Additionally, the future increase in slave population would alter the balance between workforce and the available land to cultivate or the planters' demand for labor. Perhaps most attractively for Northern voters (and aspiring landowners), it would also prevent any competition from wealthy planters for the coveted western lands, and would ensure that white Northern laborers who migrated westward wouldn't have to compete with slave labor for jobs.

Yet the "course of ultimate extinction" argument also implicitly acquiesced in allowing slavery's potentially long-term survival in the South, at least for the foreseeable future. And as Lincoln made quite clear at the war's outset, "if I could save the Union without freeing any slave, I would do it; if I could save it by freeing all the slaves, I would do it; and if I could save it by freeing some and leaving others alone, I would also do that."

Jacksonian, Jacksonians

Refers to the politics of Andrew Jackson and the Democratic Party in the 1820s and '30s (and enduring long after Jackson left office in 1837).

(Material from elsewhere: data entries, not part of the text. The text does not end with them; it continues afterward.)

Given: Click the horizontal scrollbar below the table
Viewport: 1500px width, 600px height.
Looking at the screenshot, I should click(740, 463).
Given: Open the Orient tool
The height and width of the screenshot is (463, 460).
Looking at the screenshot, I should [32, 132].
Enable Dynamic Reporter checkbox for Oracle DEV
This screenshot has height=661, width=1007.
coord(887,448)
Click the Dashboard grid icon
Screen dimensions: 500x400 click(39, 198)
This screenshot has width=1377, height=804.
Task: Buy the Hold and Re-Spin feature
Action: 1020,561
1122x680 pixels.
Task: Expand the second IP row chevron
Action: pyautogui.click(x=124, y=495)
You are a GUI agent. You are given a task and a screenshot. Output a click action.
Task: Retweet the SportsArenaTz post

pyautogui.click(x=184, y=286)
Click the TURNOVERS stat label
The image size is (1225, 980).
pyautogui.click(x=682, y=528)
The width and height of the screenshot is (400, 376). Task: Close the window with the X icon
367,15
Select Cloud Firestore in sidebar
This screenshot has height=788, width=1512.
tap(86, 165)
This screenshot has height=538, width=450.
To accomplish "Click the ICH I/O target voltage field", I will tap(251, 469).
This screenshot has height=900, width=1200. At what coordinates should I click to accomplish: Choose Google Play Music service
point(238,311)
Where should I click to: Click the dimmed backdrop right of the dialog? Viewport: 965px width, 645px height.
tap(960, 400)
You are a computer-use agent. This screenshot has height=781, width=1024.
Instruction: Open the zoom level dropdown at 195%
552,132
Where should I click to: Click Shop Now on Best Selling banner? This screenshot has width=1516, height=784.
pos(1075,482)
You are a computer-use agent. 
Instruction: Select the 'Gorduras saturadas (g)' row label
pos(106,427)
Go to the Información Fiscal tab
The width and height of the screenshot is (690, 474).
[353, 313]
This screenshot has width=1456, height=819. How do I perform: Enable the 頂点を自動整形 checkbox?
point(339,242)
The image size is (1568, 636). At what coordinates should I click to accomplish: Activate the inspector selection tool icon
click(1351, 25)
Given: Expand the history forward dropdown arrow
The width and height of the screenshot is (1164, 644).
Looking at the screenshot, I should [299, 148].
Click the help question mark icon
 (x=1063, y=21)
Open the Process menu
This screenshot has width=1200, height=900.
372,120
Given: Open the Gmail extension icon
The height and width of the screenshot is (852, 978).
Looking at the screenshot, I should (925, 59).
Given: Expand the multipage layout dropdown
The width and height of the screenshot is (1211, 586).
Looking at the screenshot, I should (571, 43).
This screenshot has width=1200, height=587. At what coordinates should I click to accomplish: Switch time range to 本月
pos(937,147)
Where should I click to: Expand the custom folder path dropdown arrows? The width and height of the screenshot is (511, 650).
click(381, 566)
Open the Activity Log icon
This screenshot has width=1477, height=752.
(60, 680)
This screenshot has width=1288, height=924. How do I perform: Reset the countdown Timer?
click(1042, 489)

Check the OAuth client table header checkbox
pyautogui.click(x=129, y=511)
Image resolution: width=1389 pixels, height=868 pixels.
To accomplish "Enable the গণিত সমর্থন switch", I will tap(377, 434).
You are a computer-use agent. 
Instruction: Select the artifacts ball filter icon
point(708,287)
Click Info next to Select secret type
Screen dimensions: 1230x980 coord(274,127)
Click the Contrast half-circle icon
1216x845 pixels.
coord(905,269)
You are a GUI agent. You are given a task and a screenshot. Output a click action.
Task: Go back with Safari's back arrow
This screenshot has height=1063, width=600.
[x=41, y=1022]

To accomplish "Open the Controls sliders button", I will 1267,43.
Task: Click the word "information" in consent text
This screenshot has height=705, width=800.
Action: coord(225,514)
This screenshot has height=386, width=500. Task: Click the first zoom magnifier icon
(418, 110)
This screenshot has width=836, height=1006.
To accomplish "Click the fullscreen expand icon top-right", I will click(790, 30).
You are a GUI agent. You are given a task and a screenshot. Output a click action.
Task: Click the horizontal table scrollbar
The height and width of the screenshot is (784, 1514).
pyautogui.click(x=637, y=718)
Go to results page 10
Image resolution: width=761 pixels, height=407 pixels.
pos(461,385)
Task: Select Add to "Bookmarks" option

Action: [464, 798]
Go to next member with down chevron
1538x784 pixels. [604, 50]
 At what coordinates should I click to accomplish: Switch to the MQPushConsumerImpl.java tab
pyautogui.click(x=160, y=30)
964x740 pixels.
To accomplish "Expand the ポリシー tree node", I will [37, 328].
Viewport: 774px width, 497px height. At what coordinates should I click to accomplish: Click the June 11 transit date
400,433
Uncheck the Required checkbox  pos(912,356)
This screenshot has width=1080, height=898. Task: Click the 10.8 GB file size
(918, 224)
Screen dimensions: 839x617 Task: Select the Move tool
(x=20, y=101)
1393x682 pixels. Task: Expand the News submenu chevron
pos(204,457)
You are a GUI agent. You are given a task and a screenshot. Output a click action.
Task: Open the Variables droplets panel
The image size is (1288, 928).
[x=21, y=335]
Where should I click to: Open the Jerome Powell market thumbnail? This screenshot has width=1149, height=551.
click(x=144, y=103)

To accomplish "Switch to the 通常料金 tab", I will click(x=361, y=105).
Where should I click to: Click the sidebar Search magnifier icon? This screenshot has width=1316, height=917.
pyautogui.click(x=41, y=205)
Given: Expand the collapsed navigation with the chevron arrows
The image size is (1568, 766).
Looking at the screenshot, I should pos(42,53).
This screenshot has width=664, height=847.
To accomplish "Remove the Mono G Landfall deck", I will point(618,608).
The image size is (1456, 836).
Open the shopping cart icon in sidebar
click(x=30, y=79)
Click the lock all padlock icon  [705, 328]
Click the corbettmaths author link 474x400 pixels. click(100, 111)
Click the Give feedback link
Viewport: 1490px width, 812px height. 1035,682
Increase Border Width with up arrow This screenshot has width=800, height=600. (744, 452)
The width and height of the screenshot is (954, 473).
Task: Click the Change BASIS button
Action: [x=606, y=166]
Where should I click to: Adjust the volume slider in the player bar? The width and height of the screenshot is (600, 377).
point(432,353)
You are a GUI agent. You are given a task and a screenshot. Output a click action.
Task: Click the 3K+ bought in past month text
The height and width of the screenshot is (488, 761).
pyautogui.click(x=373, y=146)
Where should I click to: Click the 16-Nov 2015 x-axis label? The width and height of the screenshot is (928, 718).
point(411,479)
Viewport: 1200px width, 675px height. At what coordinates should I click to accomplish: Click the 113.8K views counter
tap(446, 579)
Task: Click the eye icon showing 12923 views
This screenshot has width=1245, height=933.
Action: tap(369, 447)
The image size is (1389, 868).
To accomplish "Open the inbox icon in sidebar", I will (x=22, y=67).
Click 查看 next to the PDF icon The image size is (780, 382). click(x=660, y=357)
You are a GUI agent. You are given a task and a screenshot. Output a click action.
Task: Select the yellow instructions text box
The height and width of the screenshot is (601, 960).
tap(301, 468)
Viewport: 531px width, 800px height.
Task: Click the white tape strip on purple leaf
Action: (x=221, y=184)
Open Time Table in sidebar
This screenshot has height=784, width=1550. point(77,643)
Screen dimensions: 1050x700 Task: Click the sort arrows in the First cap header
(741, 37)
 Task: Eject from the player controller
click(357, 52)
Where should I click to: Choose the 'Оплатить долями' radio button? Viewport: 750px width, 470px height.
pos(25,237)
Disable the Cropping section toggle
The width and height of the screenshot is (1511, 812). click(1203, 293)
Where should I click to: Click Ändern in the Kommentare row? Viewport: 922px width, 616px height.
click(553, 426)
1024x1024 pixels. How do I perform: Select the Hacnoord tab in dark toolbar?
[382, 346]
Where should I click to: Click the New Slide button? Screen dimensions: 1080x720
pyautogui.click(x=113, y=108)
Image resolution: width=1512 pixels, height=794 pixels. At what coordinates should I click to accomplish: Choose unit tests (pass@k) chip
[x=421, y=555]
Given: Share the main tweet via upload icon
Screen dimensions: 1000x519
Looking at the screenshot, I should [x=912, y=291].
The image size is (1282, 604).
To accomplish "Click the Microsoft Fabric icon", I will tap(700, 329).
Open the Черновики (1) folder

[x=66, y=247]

The Jacksonians pressed for a more democratic government for all white Americans, regardless of their income, religion, or ethnic background. Jacksonianism is usually associated with a celebration of the common man, and was especially popular in the western frontier regions.

It is a very anti-aristocratic political philosophy, and Jackson and his party benefited from the move towards universal male suffrage in the early nineteenth century, when states revoked the property requirements that had been necessary to obtain voting rights in the past.

Quakers, Quaker, Religious Society Of Friends, Society Of Friends

The commonly-used term for the faith formally known as the Religious Society of Friends. George Fox began the Quakers in England during the 1650s on the premise that all members could commune directly with God, free from intermediaries such as priests or formal ceremonies, including church services.

They were firmly committed to the principle of equality among all men and women, dressing plainly and using the trademark term "thee" in place of formal titles until the mid-nineteenth century, when those customs were left behind. The Quakers were persecuted for their beliefs, both in England and after many of them came to America in the seventeenth century. The very term "Quakers" was a derisive one that outsiders devised, but it has since become a common expression for the group.

They were mavericks in many respects, especially when it came to their early involvement in the budding abolitionist movement (some Quakers began protesting slavery as early as 1688).

Notable figures including John Woolman, Anthony Benezet, both Grimké sisters (Sarah and Angelina), and countless rank-and-file Friends actively worked to decisively cut all remaining Quaker ties with slavery and to bring about total emancipation.

They facilitated the Underground Railroad network for helping runaway slaves escape to the North, they petitioned Congress to end the slave trade and slavery itself, and they composed the vast majority of members in the Pennsylvania Abolition Society.